> **What is required**:
The entries below must be restated word for word.

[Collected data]
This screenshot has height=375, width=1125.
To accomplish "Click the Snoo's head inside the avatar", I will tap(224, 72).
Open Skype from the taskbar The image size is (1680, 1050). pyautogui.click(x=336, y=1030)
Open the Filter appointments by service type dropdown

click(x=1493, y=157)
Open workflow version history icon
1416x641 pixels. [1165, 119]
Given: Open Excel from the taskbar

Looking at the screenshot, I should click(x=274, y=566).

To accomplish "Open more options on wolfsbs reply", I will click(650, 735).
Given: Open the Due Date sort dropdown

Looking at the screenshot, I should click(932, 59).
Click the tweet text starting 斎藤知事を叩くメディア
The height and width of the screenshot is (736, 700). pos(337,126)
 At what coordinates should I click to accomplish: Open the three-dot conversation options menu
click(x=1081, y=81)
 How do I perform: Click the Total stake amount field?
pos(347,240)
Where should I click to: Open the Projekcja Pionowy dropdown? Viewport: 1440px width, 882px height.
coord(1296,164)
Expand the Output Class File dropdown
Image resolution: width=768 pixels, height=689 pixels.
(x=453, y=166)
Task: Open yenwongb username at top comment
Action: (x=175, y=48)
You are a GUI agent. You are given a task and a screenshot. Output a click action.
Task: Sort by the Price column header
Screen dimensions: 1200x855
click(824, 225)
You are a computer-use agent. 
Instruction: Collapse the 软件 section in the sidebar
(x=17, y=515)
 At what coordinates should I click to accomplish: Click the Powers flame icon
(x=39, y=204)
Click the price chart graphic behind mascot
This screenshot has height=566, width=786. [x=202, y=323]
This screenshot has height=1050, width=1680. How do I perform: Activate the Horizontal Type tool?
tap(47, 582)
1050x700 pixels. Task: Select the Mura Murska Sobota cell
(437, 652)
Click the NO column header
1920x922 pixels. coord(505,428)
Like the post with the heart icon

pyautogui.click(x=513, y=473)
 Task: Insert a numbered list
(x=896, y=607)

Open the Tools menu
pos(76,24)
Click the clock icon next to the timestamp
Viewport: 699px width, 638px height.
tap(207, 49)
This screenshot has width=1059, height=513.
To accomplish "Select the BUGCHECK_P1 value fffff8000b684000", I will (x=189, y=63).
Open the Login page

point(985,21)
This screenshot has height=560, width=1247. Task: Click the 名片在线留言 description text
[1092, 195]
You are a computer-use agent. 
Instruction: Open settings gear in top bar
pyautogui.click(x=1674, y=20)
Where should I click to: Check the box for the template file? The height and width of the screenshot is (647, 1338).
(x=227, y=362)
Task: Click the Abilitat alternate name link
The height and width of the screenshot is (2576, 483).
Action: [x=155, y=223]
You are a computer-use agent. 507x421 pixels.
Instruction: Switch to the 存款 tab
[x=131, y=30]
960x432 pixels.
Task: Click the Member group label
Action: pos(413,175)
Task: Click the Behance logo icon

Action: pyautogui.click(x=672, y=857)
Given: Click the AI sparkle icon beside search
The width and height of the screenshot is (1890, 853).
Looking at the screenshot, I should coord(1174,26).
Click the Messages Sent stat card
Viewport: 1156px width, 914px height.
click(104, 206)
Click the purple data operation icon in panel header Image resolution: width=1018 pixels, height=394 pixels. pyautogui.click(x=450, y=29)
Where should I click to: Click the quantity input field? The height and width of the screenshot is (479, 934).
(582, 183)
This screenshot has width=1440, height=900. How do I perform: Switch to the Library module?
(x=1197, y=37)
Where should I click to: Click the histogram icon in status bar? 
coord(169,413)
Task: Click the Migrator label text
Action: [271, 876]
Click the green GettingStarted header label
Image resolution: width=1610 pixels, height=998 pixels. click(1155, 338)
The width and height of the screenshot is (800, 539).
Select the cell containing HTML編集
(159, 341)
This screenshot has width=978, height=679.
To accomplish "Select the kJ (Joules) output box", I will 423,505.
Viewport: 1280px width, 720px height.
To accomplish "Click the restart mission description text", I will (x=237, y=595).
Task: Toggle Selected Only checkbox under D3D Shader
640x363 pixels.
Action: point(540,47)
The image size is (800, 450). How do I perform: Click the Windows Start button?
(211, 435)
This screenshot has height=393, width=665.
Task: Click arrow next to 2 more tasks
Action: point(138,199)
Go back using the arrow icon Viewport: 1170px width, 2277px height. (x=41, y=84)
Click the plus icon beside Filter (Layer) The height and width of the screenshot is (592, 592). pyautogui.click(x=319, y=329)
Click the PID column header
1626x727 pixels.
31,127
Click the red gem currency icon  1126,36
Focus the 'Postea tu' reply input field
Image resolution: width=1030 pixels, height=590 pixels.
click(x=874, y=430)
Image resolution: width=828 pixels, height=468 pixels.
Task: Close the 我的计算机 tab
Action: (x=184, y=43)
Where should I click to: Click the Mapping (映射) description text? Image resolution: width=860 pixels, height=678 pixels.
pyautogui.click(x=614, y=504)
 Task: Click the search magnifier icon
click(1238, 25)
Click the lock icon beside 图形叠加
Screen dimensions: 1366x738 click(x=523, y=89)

> **Result**:
This screenshot has height=375, width=1125.
To accomplish "Click the Snoo's head inside the avatar", I will tap(224, 72).
Open Skype from the taskbar The image size is (1680, 1050). pyautogui.click(x=336, y=1030)
Open the Filter appointments by service type dropdown

click(x=1493, y=157)
Open workflow version history icon
1416x641 pixels. [1165, 119]
Given: Open Excel from the taskbar

Looking at the screenshot, I should click(x=274, y=566).

To accomplish "Open more options on wolfsbs reply", I will click(650, 735).
Given: Open the Due Date sort dropdown

Looking at the screenshot, I should click(932, 59).
Click the tweet text starting 斎藤知事を叩くメディア
The height and width of the screenshot is (736, 700). pos(337,126)
 At what coordinates should I click to accomplish: Open the three-dot conversation options menu
click(x=1081, y=81)
 How do I perform: Click the Total stake amount field?
pos(347,240)
Where should I click to: Open the Projekcja Pionowy dropdown? Viewport: 1440px width, 882px height.
coord(1296,164)
Expand the Output Class File dropdown
Image resolution: width=768 pixels, height=689 pixels.
(x=453, y=166)
Task: Open yenwongb username at top comment
Action: (x=175, y=48)
You are a GUI agent. You are given a task and a screenshot. Output a click action.
Task: Sort by the Price column header
Screen dimensions: 1200x855
click(824, 225)
You are a computer-use agent. 
Instruction: Collapse the 软件 section in the sidebar
(x=17, y=515)
 At what coordinates should I click to accomplish: Click the Powers flame icon
(x=39, y=204)
Click the price chart graphic behind mascot
This screenshot has height=566, width=786. [x=202, y=323]
This screenshot has height=1050, width=1680. How do I perform: Activate the Horizontal Type tool?
tap(47, 582)
1050x700 pixels. Task: Select the Mura Murska Sobota cell
(437, 652)
Click the NO column header
1920x922 pixels. coord(505,428)
Like the post with the heart icon

pyautogui.click(x=513, y=473)
 Task: Insert a numbered list
(x=896, y=607)

Open the Tools menu
pos(76,24)
Click the clock icon next to the timestamp
Viewport: 699px width, 638px height.
tap(207, 49)
This screenshot has width=1059, height=513.
To accomplish "Select the BUGCHECK_P1 value fffff8000b684000", I will (x=189, y=63).
Open the Login page

point(985,21)
This screenshot has height=560, width=1247. Task: Click the 名片在线留言 description text
[1092, 195]
You are a computer-use agent. 
Instruction: Open settings gear in top bar
pyautogui.click(x=1674, y=20)
Where should I click to: Check the box for the template file? The height and width of the screenshot is (647, 1338).
(x=227, y=362)
Task: Click the Abilitat alternate name link
The height and width of the screenshot is (2576, 483).
Action: [x=155, y=223]
You are a computer-use agent. 507x421 pixels.
Instruction: Switch to the 存款 tab
[x=131, y=30]
960x432 pixels.
Task: Click the Member group label
Action: pos(413,175)
Task: Click the Behance logo icon

Action: pyautogui.click(x=672, y=857)
Given: Click the AI sparkle icon beside search
The width and height of the screenshot is (1890, 853).
Looking at the screenshot, I should coord(1174,26).
Click the Messages Sent stat card
Viewport: 1156px width, 914px height.
click(104, 206)
Click the purple data operation icon in panel header Image resolution: width=1018 pixels, height=394 pixels. pyautogui.click(x=450, y=29)
Where should I click to: Click the quantity input field? The height and width of the screenshot is (479, 934).
(582, 183)
This screenshot has width=1440, height=900. How do I perform: Switch to the Library module?
(x=1197, y=37)
Where should I click to: Click the histogram icon in status bar? 
coord(169,413)
Task: Click the Migrator label text
Action: [271, 876]
Click the green GettingStarted header label
Image resolution: width=1610 pixels, height=998 pixels. click(1155, 338)
The width and height of the screenshot is (800, 539).
Select the cell containing HTML編集
(159, 341)
This screenshot has width=978, height=679.
To accomplish "Select the kJ (Joules) output box", I will 423,505.
Viewport: 1280px width, 720px height.
To accomplish "Click the restart mission description text", I will (x=237, y=595).
Task: Toggle Selected Only checkbox under D3D Shader
640x363 pixels.
Action: point(540,47)
The image size is (800, 450). How do I perform: Click the Windows Start button?
(211, 435)
This screenshot has height=393, width=665.
Task: Click arrow next to 2 more tasks
Action: point(138,199)
Go back using the arrow icon Viewport: 1170px width, 2277px height. (x=41, y=84)
Click the plus icon beside Filter (Layer) The height and width of the screenshot is (592, 592). pyautogui.click(x=319, y=329)
Click the PID column header
1626x727 pixels.
31,127
Click the red gem currency icon  1126,36
Focus the 'Postea tu' reply input field
Image resolution: width=1030 pixels, height=590 pixels.
click(x=874, y=430)
Image resolution: width=828 pixels, height=468 pixels.
Task: Close the 我的计算机 tab
Action: (x=184, y=43)
Where should I click to: Click the Mapping (映射) description text? Image resolution: width=860 pixels, height=678 pixels.
pyautogui.click(x=614, y=504)
 Task: Click the search magnifier icon
click(1238, 25)
Click the lock icon beside 图形叠加
Screen dimensions: 1366x738 click(x=523, y=89)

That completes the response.